Activity
Reproduce the portion of the news article below about police using a Taser on a 13-year-old girl, from "Jacksonville police are" to "use by police.", word for word.

Excerpted passage
——
Police Defend Use of Taser on Girl, 13, 65 lbs


Florida Times Union
Tue March 1, 2005

Area: Jacksonville

Jacksonville police are defending the decision to use a stun gun on a 13-year-old girl at least twice and perhaps more because she wouldn't follow orders, but the state attorney said the incident raises "serious concerns".

The 65-pound girl was in the back of a patrol car Feb. 7 when she was jolted by a 50,000-volt Taser being used in stun-gun mode, according to a Sheriff's Office report. A Taser typically fires two barbs into a target through which electricity is focused, but in stun-gun mode direct contact is made with the target.

This was two weeks before Sheriff John Rutherford announced a moratorium on Taser use by police.

Police were called to the girl's Collins Road apartment because she was fighting with her mother.

The girl, Llahsmin Lynn Kallead, was handcuffed and placed into a patrol car but managed to slide her cuffed arms to the front of her. Police said she refused to put her arms behind her and started kicking the inside of the cruiser.

That's when she was zapped. Police said there were two jolts, but Kallead said Tuesday she counted five times and showed a reporter five marks on her back and legs she said were caused by the stun gun.

"I saw her jump from one side of the police car to the other" from the shock, her mother, Rosie Vaughan, said Tuesday. "She shook."

The teen said it felt like multiple jolts of static electricity.

"It was like a bunch of them on my back," she said.
——
Dataset excerpts
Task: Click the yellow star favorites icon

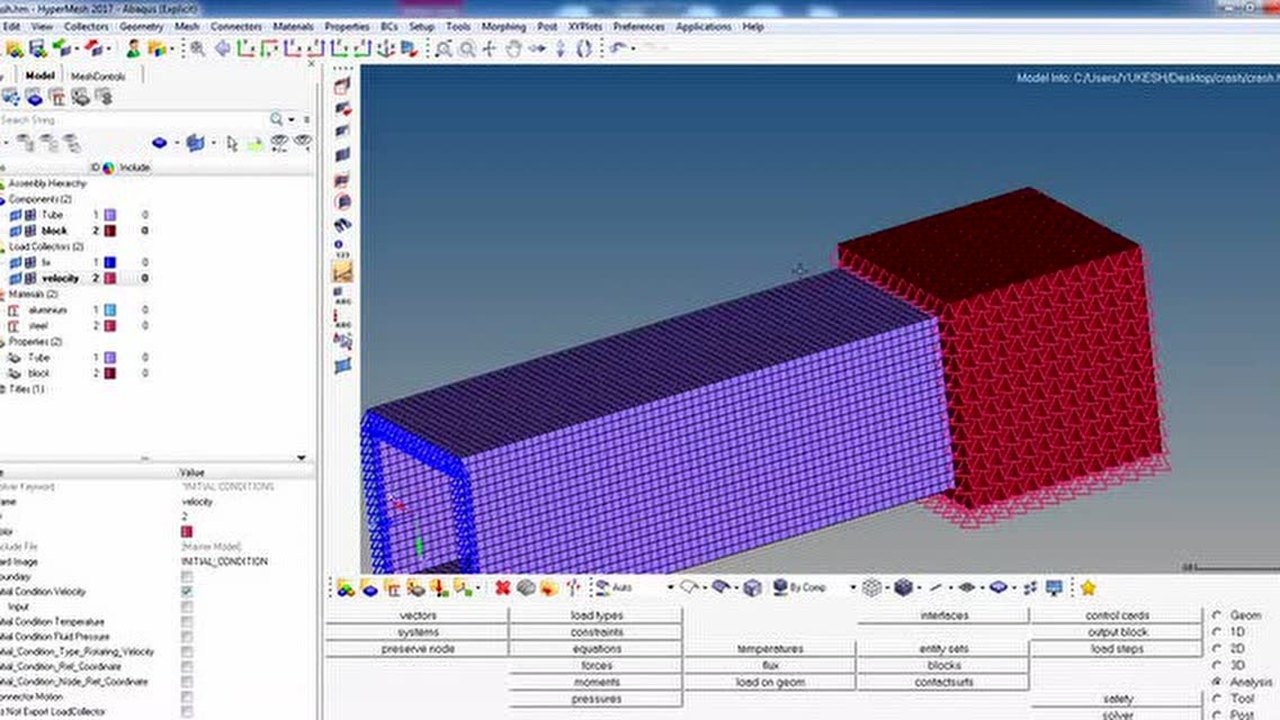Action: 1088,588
——
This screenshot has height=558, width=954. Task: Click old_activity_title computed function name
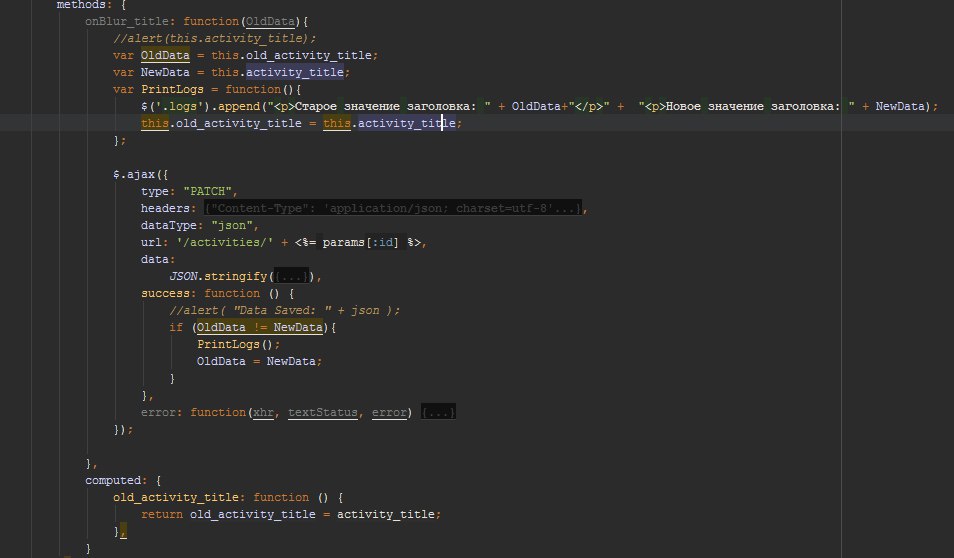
——
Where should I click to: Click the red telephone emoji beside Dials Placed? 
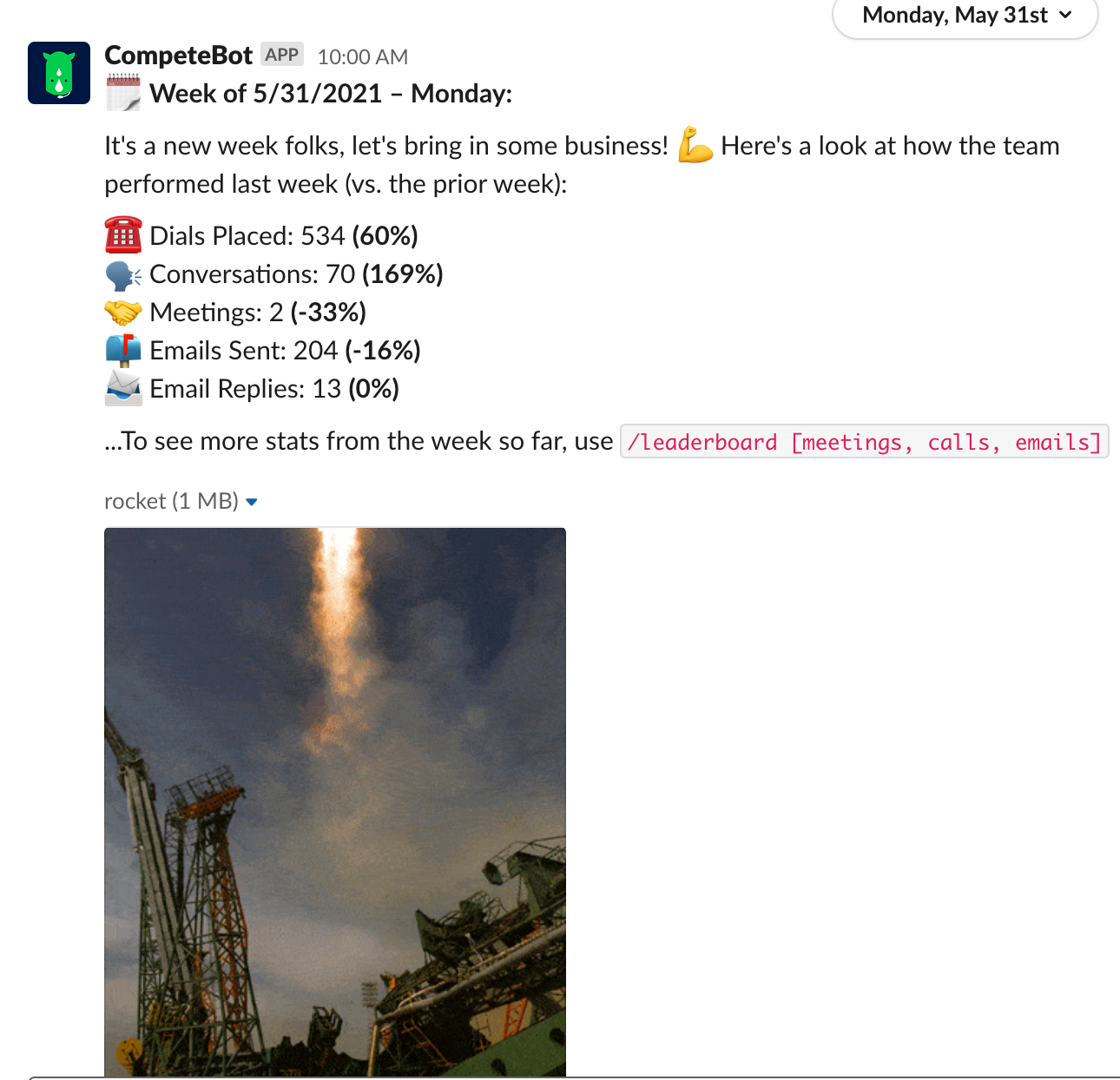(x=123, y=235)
——
Solved exercise
Jacksonville police are defending the decision to use a stun gun on a 13-year-old girl at least twice and perhaps more because she wouldn't follow orders, but the state attorney said the incident raises "serious concerns".

The 65-pound girl was in the back of a patrol car Feb. 7 when she was jolted by a 50,000-volt Taser being used in stun-gun mode, according to a Sheriff's Office report. A Taser typically fires two barbs into a target through which electricity is focused, but in stun-gun mode direct contact is made with the target.

This was two weeks before Sheriff John Rutherford announced a moratorium on Taser use by police.